The Weblogs cuts, multiple sources say, are the result of over-spending at Weblogs in the past two months, not a sudden revenue shortfall. The cuts are thus designed to bring the division back in line with its original budget, not a frantic effort to bring costs in line with plummeting revenue. The firm-wide cuts, meanwhile, are said to be largely proactive rather than reactive: AOL is watching the same economy show as everyone else and doesn’t want to get poleaxed if and when the ad market goes to hell.

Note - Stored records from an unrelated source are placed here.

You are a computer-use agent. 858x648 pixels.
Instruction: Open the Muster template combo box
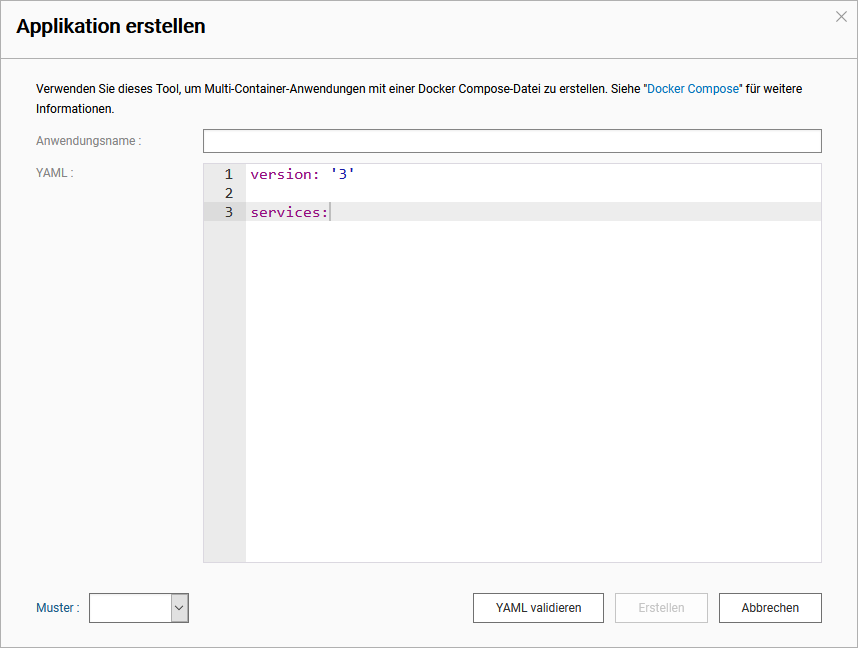click(130, 608)
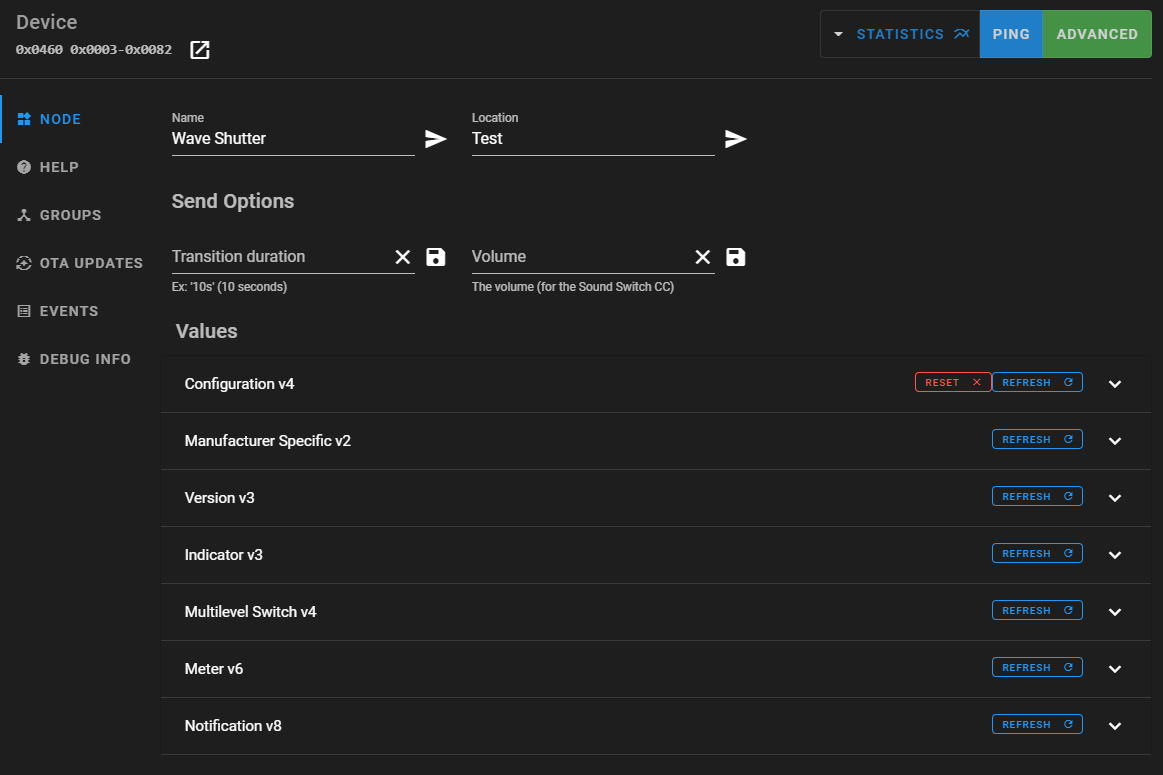1163x775 pixels.
Task: Ping the device
Action: (x=1011, y=34)
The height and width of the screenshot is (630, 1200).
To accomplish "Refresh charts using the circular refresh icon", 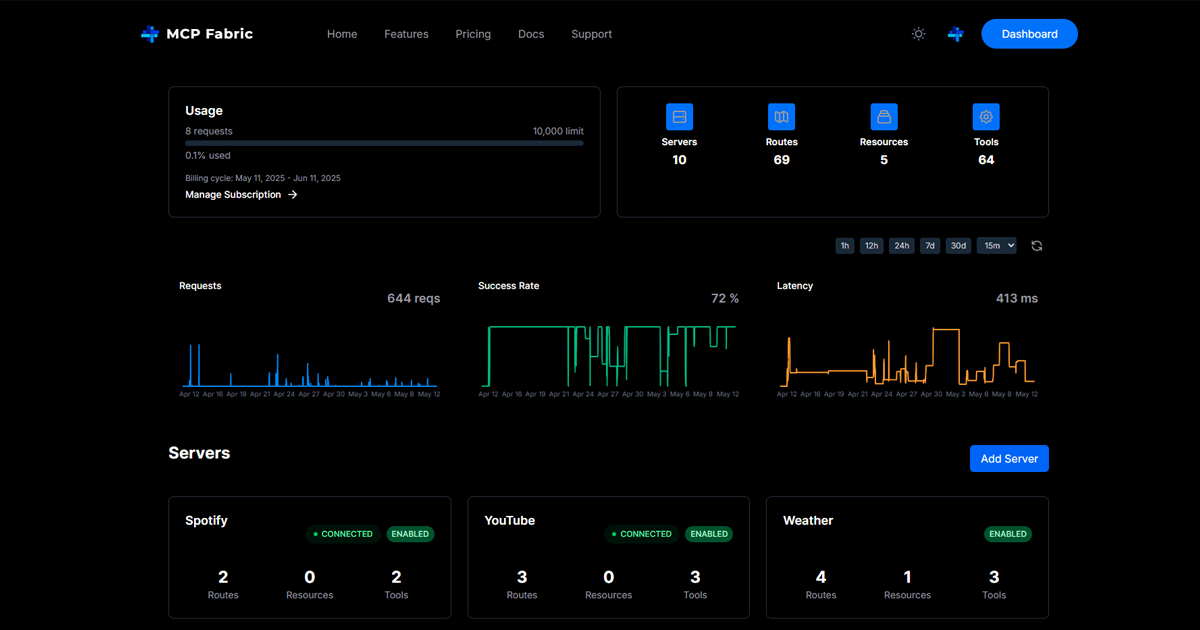I will tap(1037, 245).
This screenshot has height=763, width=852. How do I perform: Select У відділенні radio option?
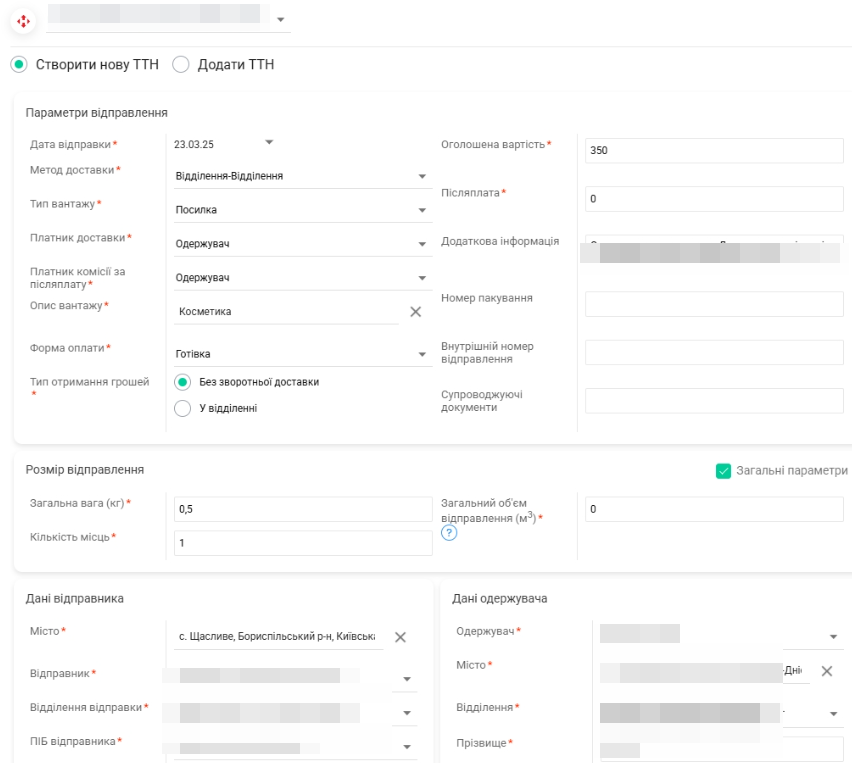[x=182, y=408]
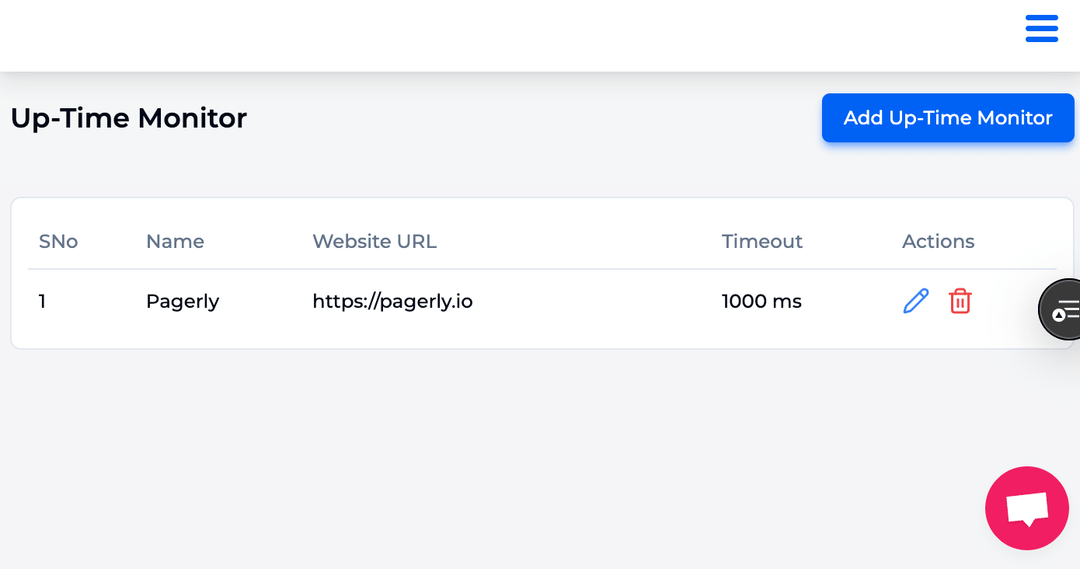
Task: Click the 1000 ms timeout value
Action: [762, 301]
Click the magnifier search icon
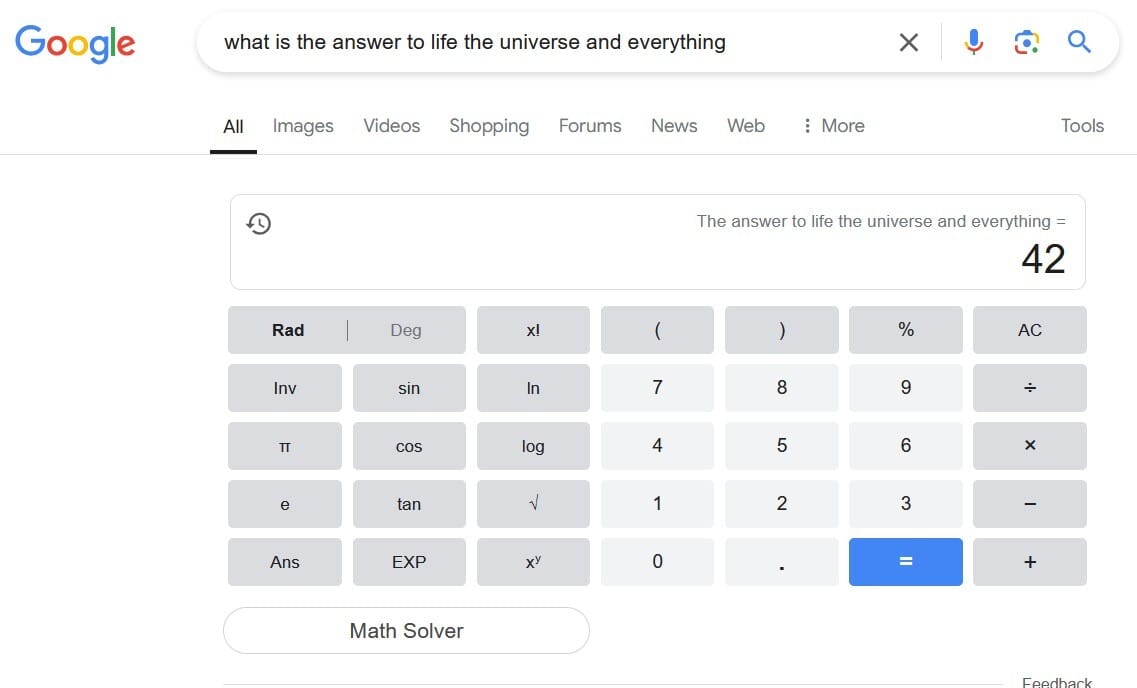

Now, we will be the first to admit we are sceptical of this information: The online ad market appears to be deteriorating at a rapid rate, and we assume AOL is feeling the effects of that. We expect the ad market will get worse in Q3 and Q4–these things don’t turn on a dime–and we expect that, within a couple of months, AOL’s cost cuts will be back to the “holy-sh**-revenue-is-tanking-and- we’re-going-to-miss-our-numbers-by-a-mile” variety. We also expect that AOL’s Q2 numbers will be disappointing, as usual.
Based on the latest information we have, however, we don’t think the Weblogs cuts or the belt-tightening measures we and others have reported mean that AOL’s revenue has suddenly hit a wall. (But if we’re wrong, by all means tell us.)